DIRECTIONS FOR THIS TASK –
From the records below, transcribe exactly the lines that begin at the line with "19 (34, 2448)" and end at the line with "Agriculture (15, 1147)", both included.

[Pixel coordinate grounding data]
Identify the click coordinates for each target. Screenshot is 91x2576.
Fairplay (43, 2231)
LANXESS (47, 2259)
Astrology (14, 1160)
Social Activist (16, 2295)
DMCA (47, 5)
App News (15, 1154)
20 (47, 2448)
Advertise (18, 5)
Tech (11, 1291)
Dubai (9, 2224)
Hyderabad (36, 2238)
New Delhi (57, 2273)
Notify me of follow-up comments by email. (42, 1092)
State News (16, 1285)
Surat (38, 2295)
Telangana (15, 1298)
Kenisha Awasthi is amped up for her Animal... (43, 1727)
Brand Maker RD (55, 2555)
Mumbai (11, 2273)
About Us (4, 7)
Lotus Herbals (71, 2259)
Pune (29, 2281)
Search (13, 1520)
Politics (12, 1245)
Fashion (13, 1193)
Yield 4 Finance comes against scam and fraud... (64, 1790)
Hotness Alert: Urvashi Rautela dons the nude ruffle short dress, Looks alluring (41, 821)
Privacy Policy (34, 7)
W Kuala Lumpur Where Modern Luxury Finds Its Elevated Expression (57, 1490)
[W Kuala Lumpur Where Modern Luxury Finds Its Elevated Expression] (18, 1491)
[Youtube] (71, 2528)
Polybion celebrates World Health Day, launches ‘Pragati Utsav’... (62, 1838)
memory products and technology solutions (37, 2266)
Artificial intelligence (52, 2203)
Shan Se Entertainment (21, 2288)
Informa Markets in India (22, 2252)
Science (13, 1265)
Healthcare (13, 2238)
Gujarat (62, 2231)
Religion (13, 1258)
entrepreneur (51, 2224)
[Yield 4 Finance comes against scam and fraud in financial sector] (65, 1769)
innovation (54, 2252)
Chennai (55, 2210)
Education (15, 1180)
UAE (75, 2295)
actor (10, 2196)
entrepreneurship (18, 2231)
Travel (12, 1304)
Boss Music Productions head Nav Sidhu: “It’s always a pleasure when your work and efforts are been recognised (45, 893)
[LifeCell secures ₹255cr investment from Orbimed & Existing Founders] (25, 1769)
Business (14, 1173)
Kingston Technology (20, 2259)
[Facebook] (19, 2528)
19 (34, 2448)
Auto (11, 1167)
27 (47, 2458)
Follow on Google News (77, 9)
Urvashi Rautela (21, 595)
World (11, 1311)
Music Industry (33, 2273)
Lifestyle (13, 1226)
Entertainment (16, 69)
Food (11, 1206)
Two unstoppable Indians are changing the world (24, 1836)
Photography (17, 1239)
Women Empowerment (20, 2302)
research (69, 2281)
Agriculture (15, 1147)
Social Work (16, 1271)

RESPONSE BOX –
19 (34, 2448)
Auto (11, 1167)
27 (47, 2458)
Follow on Google News (77, 9)
Urvashi Rautela (21, 595)
World (11, 1311)
Music Industry (33, 2273)
Lifestyle (13, 1226)
Entertainment (16, 69)
Food (11, 1206)
Two unstoppable Indians are changing the world (24, 1836)
Photography (17, 1239)
Women Empowerment (20, 2302)
research (69, 2281)
Agriculture (15, 1147)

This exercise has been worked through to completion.